Other surgical procedures:

There are a number of ways to remove the esophagus, all of which have been previously developed by an open surgical technique and have been practiced by our surgeons using minimally invasive techniques. They generally refer to how much esophagus is removed and where the incisions are. These are usually related to the location of the tumor.

  • Transhiatal esophagectomy
  • Three hole esophagectomy
  • Ivor-Lewis esophagectomy
  • Thoracoabdominal esophagectomy
  • Subtotal gastrectomy
  • Total gastrectomy

In all of these operations, the esophagus is removed and reconstructed by elongating the stomach. In some cases, however, the colon or small bowel may be used as an esophageal replacement. A feeding tube is placed during surgery to provide nutrition until you can eat adequately.
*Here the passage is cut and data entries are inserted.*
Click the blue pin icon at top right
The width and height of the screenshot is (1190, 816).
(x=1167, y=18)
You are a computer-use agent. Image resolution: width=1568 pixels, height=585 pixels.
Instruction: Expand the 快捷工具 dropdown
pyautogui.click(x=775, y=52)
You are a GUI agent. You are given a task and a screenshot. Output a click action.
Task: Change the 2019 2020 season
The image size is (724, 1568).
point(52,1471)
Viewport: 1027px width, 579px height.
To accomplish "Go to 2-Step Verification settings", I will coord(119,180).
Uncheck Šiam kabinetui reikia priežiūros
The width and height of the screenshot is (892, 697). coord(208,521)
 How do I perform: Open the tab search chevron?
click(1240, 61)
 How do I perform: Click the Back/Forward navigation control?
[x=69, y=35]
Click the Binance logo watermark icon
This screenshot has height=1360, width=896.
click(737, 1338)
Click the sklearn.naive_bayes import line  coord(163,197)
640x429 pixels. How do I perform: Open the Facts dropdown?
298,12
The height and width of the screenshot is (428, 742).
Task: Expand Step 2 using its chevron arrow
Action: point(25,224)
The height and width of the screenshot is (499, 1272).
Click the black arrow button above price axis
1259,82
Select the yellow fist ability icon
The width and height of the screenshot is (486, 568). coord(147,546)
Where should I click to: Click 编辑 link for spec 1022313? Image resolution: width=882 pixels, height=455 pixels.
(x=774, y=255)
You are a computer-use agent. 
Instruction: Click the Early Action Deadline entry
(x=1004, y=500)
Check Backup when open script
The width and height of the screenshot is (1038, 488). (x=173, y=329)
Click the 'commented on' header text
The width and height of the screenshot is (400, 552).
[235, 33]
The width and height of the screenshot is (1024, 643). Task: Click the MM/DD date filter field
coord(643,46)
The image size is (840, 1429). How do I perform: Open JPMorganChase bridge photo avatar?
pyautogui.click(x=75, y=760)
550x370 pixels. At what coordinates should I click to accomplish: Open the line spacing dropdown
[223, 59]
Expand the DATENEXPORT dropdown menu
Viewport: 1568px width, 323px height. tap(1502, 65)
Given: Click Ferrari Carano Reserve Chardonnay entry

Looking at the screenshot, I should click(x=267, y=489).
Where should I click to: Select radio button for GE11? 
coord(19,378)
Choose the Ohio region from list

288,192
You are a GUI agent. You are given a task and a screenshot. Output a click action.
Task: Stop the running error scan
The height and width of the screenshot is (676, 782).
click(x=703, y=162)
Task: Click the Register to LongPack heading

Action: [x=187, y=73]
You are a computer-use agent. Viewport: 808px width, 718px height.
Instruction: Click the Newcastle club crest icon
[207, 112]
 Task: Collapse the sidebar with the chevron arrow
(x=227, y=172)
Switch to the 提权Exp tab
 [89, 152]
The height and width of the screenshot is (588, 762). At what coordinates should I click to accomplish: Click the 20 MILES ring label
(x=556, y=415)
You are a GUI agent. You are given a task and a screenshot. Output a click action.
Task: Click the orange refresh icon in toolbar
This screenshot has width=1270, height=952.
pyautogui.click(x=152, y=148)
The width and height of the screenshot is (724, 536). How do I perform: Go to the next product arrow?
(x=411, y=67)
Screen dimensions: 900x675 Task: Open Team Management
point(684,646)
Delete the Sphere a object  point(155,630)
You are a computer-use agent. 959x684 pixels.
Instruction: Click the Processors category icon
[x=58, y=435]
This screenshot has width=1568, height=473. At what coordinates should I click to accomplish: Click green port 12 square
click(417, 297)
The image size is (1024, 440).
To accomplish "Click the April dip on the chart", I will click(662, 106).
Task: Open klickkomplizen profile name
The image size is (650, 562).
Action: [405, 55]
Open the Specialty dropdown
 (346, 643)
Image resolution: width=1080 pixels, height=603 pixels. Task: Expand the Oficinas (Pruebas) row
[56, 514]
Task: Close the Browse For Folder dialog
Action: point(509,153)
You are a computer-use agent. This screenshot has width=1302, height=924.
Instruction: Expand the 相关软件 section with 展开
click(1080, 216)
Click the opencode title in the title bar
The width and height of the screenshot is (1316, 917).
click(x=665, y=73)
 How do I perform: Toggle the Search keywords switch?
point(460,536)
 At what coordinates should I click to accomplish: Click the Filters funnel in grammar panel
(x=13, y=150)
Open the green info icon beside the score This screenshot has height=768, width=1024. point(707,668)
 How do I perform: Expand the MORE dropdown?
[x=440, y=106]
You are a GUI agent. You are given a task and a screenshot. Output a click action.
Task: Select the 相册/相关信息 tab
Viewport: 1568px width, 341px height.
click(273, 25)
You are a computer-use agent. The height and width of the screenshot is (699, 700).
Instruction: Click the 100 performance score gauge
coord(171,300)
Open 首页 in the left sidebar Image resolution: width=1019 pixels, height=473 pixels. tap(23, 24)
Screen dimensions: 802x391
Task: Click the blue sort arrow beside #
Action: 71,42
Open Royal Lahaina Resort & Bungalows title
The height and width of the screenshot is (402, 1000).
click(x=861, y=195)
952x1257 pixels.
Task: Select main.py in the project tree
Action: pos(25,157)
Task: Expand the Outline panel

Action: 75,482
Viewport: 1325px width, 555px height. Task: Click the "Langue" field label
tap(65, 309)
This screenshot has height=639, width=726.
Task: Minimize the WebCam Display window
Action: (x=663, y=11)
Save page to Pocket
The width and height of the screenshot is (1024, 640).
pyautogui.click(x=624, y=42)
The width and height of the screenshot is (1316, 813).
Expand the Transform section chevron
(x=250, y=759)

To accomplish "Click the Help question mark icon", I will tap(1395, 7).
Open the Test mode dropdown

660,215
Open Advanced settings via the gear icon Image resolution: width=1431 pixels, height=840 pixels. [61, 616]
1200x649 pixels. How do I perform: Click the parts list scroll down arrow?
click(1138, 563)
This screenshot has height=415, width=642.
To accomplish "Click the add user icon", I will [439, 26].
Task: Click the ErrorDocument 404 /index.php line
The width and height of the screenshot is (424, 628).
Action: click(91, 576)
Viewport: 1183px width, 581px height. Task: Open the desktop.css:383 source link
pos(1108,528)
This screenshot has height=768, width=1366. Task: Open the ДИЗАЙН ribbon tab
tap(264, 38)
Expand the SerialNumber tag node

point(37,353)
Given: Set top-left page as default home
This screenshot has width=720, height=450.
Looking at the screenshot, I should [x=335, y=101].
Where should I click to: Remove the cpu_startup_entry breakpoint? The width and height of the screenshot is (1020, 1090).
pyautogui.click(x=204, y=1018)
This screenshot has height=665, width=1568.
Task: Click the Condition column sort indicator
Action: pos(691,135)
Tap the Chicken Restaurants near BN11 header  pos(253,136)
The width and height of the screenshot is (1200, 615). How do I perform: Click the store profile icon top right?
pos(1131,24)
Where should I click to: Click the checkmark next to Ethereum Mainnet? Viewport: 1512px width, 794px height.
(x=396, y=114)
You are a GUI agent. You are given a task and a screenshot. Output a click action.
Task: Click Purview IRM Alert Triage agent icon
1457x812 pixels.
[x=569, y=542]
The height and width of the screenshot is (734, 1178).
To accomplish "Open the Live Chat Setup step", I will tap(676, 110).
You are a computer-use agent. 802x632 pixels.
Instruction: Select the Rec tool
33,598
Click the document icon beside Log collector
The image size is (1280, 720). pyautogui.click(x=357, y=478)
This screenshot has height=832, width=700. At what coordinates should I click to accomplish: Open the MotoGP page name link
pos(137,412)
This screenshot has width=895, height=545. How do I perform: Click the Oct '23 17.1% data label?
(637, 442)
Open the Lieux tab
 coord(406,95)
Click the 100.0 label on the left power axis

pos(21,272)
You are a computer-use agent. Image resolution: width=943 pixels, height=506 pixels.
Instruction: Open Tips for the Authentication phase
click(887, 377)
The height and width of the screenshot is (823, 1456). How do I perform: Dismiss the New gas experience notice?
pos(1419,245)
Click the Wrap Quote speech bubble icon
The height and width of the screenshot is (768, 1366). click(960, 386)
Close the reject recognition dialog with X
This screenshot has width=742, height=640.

Non-surgical cancer treatments

  • Radiation Therapy uses high-energy rays to kill or shrink cancer cells. Radiation is often used in conjunction with chemotherapy before surgery to shrink the tumor. The Radiation Oncology service at Dana-Farber/Brigham and Women's Cancer Center (DF/BWCC) uses the most advanced equipment and techniques to deliver radiation to cancerous areas, while minimizing exposure to normal tissues
  • Chemotherapy. Chemotherapy uses anticancer drugs to kill cancer cells throughout the entire body. Chemotherapy is often used before or after surgery or alone in the most advanced cases of esophageal cancer. The purpose is to shrink the tumor with the goal of making the tumor small enough that it can be surgically removed. It is often used in conjunction with radiation.
  • Clinical trials and targeted therapy
What You Should Expect

You will receive a thorough diagnostic and staging (determining how advanced the cancer is) evaluation and receive clinically proven treatment by a board-certified thoracic surgeon who specializes in esophageal cancer. Your experience post-treatment will vary depending upon the stage of your cancer. Early detection and the involvement of an experienced thoracic surgeon are important to the successful outcome for esophageal cancer treatment. After treatment, routine life-long surveillance is necessary.

Multidisciplinary care

Brigham and Women’s Hospital provides a multidisciplinary approach to patient care, collaborating with colleagues in other medical specialties. Our DF/BWCC treatment team includes thoracic surgeons, medical oncologists, radiation oncologists, nutritionists, pathologists, anesthesiologists and gastroenterologists. If your thoracic surgeon discovers an underlying illness or concern, you will be referred to a BWH physician for an expert evaluation.